** Begin The records **

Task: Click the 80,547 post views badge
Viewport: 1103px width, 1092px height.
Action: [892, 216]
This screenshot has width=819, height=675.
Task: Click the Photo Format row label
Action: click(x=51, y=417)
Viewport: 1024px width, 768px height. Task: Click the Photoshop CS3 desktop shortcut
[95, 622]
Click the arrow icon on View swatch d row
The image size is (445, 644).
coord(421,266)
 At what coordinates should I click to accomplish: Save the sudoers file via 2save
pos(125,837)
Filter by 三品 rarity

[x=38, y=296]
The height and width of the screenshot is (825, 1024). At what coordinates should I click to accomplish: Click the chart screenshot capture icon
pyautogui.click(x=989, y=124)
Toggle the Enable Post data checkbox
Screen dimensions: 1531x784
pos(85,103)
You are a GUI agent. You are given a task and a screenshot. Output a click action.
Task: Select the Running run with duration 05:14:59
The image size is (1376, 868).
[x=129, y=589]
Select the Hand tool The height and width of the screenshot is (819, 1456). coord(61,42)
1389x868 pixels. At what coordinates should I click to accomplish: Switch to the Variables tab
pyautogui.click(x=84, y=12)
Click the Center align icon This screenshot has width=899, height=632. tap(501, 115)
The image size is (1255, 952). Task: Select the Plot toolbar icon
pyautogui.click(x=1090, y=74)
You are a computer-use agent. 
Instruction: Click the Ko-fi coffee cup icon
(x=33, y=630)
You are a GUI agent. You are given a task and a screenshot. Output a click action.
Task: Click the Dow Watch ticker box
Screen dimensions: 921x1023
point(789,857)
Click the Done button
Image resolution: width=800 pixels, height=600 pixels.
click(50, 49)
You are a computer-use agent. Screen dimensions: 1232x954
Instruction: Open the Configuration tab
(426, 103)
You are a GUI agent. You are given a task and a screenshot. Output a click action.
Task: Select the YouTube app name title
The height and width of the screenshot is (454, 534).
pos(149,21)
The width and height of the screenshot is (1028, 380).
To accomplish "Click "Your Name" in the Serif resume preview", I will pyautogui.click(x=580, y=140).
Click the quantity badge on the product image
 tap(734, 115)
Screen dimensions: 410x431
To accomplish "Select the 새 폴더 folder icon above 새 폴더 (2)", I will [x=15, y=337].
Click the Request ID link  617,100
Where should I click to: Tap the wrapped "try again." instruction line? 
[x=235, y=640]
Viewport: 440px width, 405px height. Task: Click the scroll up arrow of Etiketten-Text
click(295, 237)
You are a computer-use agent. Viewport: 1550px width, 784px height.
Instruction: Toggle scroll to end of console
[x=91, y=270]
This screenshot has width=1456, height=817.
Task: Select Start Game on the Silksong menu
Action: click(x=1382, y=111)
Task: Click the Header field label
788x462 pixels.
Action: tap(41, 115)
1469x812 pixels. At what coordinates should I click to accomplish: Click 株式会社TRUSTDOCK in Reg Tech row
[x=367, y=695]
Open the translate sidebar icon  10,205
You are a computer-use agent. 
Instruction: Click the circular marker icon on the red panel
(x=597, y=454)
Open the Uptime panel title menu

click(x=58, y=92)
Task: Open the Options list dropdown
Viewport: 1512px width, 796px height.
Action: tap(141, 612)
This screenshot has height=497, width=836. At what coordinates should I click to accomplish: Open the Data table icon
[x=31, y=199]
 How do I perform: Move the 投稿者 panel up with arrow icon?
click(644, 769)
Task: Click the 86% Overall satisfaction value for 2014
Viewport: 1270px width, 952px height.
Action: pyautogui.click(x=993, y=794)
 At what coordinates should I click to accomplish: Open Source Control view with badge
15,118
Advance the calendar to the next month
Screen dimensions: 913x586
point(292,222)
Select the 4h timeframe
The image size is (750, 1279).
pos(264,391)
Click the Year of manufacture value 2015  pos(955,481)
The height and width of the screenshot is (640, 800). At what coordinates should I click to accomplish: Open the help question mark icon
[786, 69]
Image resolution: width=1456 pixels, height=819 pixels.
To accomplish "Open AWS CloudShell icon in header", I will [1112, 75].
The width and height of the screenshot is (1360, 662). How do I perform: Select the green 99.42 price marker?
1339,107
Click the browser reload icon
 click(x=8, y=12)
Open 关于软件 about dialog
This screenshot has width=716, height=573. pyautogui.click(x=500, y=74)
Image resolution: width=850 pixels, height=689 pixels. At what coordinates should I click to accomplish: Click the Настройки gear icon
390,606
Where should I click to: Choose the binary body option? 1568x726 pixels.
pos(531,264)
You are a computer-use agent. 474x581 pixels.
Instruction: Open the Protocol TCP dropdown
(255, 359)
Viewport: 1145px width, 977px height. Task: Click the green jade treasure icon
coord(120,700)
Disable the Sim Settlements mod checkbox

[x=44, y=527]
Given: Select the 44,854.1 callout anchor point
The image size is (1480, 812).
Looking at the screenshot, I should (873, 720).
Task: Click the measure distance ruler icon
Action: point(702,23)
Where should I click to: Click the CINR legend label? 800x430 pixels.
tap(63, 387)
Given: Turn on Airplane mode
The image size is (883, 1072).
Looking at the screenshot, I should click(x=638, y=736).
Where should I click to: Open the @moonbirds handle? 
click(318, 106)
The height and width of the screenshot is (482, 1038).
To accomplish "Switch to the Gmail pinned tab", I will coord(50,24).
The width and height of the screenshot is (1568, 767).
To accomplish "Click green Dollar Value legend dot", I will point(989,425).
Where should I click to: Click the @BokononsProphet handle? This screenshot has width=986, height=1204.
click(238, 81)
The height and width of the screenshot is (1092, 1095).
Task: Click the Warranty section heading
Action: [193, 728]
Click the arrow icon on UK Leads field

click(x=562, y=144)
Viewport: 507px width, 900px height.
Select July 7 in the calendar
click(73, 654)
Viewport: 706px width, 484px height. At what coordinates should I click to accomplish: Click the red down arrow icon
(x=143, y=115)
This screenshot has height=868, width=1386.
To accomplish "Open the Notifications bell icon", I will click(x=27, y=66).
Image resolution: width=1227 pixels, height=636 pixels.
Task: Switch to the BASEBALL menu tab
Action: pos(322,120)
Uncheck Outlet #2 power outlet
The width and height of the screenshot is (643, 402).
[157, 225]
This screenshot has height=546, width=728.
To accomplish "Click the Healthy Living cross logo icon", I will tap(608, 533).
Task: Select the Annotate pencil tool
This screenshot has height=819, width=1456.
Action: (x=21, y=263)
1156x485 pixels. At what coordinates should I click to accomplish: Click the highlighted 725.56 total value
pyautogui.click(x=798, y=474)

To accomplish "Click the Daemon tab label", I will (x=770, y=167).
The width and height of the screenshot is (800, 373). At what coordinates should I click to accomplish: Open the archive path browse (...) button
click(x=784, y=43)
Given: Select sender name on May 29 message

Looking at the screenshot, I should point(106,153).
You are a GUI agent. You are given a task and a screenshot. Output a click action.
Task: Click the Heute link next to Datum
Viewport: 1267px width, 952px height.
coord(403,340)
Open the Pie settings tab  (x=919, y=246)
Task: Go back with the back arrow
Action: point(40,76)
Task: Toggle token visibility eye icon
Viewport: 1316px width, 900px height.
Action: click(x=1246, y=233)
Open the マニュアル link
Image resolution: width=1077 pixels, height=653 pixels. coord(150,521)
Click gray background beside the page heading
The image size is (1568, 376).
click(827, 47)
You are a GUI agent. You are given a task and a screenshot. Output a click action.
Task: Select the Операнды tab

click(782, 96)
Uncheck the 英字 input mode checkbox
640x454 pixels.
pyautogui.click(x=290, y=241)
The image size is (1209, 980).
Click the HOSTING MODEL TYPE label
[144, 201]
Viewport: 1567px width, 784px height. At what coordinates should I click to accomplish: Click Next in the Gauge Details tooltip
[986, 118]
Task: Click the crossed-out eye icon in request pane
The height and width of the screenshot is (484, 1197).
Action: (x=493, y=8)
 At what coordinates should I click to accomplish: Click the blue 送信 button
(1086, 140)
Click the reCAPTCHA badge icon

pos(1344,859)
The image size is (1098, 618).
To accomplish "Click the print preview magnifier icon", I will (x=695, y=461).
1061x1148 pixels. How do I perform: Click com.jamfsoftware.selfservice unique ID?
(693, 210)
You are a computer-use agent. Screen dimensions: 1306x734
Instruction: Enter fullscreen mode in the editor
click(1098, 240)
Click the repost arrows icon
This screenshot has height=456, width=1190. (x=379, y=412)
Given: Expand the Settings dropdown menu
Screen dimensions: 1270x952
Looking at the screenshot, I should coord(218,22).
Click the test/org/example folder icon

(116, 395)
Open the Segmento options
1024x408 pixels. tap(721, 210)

** End The records **

### Task objective
Please reproduce the entries above exactly, starting at the line containing "The width and height of the screenshot is (1360, 662)." and ending after the line containing "pos(531,264)".

### Exercise answer
The width and height of the screenshot is (1360, 662). How do I perform: Select the green 99.42 price marker?
1339,107
Click the browser reload icon
 click(x=8, y=12)
Open 关于软件 about dialog
This screenshot has width=716, height=573. pyautogui.click(x=500, y=74)
Image resolution: width=850 pixels, height=689 pixels. At what coordinates should I click to accomplish: Click the Настройки gear icon
390,606
Where should I click to: Choose the binary body option? 1568x726 pixels.
pos(531,264)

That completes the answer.